Subarray Sum Equals K

Find number of subarrays with sum equal to k.

def subarray_sum(nums, k):
    count = 0
    sum_map = {0: 1}  # sum -> frequency
    curr_sum = 0
    
    for num in nums:
        curr_sum += num
        
        # If curr_sum - k exists, we have subarray(s) with sum k
        if curr_sum - k in sum_map:
            count += sum_map[curr_sum - k]
        
        sum_map[curr_sum] = sum_map.get(curr_sum, 0) + 1
    
    return count

print(subarray_sum([1, 1, 1], 2))  # 2 ([1,1] appears twice)
print(subarray_sum([1, 2, 3], 3))  # 2 ([1,2] and [3])

Track cumulative sums. If curr_sum - k seen before, those subarrays sum to k. O(n).

Longest Consecutive Sequence

Find longest sequence of consecutive numbers.

def longest_consecutive(nums):
    num_set = set(nums)  # Hash set for O(1) lookup
    longest = 0
    
    for num in num_set:
        # Only start counting if it's the beginning of a sequence
        if num - 1 not in num_set:
            current_num = num
            current_length = 1
            
            while current_num + 1 in num_set:
                current_num += 1
                current_length += 1
            
            longest = max(longest, current_length)
    
    return longest

print(longest_consecutive([100, 4, 200, 1, 3, 2]))  # 4 ([1,2,3,4])

Only count from sequence starts (where num-1 doesn't exist). Each number processed once. O(n).

Frequency Counter

Count occurrences of elements.

from collections import Counter

def top_k_frequent(nums, k):
    counts = Counter(nums)
    return [num for num, count in counts.most_common(k)]

print(top_k_frequent([1,1,1,2,2,3], 2))  # [1, 2]

Counter is a hash table. most_common uses heap.
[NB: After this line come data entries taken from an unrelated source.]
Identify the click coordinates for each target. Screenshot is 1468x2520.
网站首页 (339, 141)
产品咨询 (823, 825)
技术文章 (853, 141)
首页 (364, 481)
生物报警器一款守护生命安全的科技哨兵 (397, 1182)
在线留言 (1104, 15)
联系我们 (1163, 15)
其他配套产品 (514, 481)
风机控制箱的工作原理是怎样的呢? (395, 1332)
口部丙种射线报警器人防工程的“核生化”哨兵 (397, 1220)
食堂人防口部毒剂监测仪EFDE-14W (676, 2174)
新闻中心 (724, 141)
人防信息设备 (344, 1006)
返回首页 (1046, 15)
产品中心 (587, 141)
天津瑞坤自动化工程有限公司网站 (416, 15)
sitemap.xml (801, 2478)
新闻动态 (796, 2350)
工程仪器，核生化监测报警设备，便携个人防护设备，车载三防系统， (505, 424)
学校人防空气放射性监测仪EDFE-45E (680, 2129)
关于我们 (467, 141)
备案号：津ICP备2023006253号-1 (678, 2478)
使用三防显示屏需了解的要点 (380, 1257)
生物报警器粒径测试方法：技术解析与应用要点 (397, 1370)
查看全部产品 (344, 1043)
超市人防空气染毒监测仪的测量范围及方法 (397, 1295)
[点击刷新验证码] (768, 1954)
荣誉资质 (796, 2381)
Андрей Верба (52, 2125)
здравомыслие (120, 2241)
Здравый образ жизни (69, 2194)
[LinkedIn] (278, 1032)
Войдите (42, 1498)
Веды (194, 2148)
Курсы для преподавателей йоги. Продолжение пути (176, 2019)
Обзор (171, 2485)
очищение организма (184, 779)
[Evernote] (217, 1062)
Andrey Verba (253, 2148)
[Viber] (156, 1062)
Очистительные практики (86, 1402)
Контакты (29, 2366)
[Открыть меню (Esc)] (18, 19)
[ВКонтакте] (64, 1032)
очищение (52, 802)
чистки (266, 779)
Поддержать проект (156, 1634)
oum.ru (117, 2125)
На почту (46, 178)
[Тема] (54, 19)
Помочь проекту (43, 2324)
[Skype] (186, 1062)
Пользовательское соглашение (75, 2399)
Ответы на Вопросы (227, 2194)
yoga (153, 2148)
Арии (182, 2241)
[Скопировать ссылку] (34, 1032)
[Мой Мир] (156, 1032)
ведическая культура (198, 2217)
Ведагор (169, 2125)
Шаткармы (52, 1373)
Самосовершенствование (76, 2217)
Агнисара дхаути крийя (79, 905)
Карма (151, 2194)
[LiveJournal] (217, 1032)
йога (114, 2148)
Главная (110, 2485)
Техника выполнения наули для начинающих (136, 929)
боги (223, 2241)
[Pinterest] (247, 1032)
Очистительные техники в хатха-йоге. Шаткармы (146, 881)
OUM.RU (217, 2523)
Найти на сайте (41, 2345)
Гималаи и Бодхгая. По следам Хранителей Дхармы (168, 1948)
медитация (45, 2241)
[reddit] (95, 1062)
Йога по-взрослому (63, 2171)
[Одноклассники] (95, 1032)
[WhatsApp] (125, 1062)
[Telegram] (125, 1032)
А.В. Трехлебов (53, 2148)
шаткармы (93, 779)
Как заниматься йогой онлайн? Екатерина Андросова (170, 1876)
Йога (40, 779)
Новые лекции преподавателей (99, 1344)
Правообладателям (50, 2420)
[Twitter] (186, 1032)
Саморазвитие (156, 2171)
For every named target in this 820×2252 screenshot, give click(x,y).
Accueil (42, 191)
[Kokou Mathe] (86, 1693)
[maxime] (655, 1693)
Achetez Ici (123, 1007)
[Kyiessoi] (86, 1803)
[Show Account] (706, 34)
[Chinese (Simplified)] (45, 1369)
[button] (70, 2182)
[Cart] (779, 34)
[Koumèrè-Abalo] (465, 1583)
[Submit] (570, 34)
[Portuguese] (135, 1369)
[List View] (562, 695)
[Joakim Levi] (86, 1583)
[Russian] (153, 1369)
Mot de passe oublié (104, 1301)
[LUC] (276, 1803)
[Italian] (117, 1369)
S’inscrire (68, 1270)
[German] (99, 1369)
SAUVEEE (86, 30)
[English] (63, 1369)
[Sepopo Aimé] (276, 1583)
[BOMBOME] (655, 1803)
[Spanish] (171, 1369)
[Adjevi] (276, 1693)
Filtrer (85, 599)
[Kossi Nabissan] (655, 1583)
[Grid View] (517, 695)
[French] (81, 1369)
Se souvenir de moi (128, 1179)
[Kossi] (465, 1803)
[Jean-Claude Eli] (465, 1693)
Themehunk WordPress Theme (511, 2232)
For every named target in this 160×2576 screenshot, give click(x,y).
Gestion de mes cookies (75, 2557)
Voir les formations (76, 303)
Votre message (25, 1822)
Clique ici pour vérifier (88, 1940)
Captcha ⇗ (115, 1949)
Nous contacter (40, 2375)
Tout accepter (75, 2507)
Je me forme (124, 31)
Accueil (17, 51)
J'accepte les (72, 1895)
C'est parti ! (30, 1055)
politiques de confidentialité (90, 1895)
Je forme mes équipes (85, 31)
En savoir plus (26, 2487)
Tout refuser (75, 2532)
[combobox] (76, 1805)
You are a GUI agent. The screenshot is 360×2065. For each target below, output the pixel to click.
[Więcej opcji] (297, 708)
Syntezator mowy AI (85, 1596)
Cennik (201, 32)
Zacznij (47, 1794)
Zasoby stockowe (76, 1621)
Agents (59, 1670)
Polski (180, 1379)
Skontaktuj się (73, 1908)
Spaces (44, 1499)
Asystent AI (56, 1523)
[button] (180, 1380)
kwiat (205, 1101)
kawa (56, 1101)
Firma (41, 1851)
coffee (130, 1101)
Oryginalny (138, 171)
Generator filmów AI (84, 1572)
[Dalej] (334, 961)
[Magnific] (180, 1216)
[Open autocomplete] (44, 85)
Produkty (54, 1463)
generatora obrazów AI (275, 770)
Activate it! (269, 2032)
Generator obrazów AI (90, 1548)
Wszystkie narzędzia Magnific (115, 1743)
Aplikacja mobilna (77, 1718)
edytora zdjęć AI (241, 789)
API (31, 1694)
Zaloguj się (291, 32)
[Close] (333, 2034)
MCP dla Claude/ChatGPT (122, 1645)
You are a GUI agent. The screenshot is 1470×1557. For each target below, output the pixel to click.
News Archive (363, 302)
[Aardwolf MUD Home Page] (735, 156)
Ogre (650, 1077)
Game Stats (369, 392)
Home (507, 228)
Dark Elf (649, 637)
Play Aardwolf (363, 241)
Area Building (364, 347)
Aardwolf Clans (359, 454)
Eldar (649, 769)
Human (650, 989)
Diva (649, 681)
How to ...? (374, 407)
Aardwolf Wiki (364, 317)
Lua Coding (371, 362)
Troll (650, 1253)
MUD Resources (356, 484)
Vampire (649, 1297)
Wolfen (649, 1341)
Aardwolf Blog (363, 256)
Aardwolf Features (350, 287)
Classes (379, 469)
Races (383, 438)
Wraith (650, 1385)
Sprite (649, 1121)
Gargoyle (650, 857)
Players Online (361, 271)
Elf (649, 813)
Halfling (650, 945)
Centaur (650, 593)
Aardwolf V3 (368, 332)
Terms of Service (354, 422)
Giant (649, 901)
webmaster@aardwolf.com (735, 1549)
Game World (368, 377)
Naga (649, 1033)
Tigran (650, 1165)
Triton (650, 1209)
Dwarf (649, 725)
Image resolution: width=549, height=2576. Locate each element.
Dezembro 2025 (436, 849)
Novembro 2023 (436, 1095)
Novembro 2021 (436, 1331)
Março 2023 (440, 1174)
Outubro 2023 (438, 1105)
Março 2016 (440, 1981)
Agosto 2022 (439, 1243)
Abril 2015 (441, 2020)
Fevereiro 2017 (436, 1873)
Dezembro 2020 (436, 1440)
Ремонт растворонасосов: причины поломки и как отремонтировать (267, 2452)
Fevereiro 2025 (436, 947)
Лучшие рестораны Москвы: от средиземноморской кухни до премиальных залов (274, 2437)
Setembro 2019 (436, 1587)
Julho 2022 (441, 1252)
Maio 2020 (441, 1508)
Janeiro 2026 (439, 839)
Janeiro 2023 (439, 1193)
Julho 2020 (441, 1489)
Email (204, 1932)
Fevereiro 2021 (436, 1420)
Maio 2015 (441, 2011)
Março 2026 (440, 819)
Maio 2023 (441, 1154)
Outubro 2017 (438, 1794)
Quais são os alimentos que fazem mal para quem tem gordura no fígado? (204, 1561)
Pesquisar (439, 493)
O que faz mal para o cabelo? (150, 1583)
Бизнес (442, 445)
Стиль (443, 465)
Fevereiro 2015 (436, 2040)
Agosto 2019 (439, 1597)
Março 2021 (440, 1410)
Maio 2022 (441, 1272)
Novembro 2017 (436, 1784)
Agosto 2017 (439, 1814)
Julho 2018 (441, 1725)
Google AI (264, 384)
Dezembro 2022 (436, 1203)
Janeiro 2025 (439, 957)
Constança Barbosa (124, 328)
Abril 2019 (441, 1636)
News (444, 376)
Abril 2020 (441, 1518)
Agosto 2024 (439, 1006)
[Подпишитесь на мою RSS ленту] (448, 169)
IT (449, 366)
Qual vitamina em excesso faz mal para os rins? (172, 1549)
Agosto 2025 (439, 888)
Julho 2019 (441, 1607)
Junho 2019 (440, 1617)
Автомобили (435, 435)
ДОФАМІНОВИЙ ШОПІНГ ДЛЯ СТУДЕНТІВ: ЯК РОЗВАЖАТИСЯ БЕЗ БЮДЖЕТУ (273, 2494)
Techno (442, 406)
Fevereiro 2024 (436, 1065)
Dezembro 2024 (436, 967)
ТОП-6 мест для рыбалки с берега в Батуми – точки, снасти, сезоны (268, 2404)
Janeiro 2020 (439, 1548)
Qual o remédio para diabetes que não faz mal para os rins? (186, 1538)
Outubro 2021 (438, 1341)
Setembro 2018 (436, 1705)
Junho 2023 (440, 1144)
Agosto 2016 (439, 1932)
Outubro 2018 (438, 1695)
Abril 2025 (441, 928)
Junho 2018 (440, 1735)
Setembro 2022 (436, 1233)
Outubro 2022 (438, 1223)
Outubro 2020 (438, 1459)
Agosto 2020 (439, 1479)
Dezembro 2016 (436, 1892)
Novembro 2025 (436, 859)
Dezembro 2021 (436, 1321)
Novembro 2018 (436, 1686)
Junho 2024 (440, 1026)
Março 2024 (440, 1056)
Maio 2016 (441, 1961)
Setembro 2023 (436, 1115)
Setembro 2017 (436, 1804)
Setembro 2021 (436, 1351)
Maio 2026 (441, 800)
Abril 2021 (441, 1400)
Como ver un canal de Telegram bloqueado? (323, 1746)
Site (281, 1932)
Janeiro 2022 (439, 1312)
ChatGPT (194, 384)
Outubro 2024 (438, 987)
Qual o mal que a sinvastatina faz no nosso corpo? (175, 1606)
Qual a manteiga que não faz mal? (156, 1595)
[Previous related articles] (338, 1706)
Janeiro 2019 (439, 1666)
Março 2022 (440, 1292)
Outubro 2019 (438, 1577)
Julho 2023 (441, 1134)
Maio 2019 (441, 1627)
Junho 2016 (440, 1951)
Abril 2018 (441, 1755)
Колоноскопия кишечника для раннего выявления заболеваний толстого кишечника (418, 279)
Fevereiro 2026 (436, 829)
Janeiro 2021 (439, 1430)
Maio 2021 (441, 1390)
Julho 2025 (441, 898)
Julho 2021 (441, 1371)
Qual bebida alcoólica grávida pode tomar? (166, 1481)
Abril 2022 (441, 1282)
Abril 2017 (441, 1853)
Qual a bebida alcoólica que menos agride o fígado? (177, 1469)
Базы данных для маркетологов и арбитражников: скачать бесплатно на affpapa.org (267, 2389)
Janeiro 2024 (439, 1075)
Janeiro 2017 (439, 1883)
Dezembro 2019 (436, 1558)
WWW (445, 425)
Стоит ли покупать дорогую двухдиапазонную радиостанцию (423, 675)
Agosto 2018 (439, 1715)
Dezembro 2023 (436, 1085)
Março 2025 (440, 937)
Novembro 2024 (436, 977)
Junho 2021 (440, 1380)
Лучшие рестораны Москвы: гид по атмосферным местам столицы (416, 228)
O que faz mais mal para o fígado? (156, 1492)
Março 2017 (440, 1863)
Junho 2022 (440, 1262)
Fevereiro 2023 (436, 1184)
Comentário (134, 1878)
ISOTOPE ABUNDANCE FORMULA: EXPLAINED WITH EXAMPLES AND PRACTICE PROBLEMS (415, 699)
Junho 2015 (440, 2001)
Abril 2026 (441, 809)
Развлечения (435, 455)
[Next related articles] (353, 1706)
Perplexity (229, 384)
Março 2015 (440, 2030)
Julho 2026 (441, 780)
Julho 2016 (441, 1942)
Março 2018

O(n + k log n).

Checking for Duplicates

Has duplicates?

def contains_duplicate(nums):
    return len(nums) != len(set(nums))

Set removes duplicates. If lengths differ, there were duplicates. O(n).

Within distance k?

def contains_nearby_duplicate(nums, k):
    seen = {}
    
    for i, num in enumerate(nums):
        if num in seen and i - seen[num] <= k:
            return True
        seen[num] = i
    
    return False

Track last index of each number. If seen within distance k, duplicate exists. O(n).

Word Pattern Matching

Check if pattern matches string.

def word_pattern(pattern, s):
    words = s.split()
    
    if len(pattern) != len(words):
        return False
    
    char_to_word = {}
    word_to_char = {}
    
    for char, word in zip(pattern, words):
        if char in char_to_word:
            if char_to_word[char] != word:
                return False
        else:
            char_to_word[char] = word
        
        if word in word_to_char:
            if word_to_char[word] != char:
                return False
        else:
            word_to_char[word] = char
    
    return True

print(word_pattern("abba", "dog cat cat dog"))  # True
print(word_pattern("abba", "dog cat cat fish"))  # False

Bijection: each char maps to one word, each word to one char. Two hash tables. O(n).

Best Practices

Choose right initial size: If you know expected size, initialize appropriately. Avoid repeated resizing.

# Good: know ~1000 items
my_dict = dict()  # Python handles this, but in custom implementation...
hash_table = HashTable(size=2048)  # Power of 2, > 1000 / 0.75

Use immutable keys: Strings, tuples, frozensets. Not lists or dicts.

Profile before optimizing: Hash tables are usually not the bottleneck. Measure first.

Consider memory: Hash tables use extra memory. If memory-constrained, maybe sorted array + binary search.

Know your language's implementation: Python's dict uses open addressing. Java's HashMap uses chaining. Different trade-offs.

When NOT to Use Hash Tables

Need sorted order: Use balanced BST (TreeMap in Java, SortedDict in some libraries).

Range queries: "Find all values between x and y." BST is O(log n + k), hash table is O(n).

Memory-constrained: Hash tables need low load factor. Alternatives may use less memory.

Iteration order matters: Regular hash tables don't preserve order. Use OrderedDict (Python) or LinkedHashMap (Java).

The Versatility

Hash tables solve:

Caching (LRU)
Grouping (anagrams)
Cumulative sums (subarray problems)
Deduplication
Pattern matching

Understanding applications means recognizing when O(1) lookup is the key to the solution.

Master hash tables, and you'll solve problems faster and more elegantly.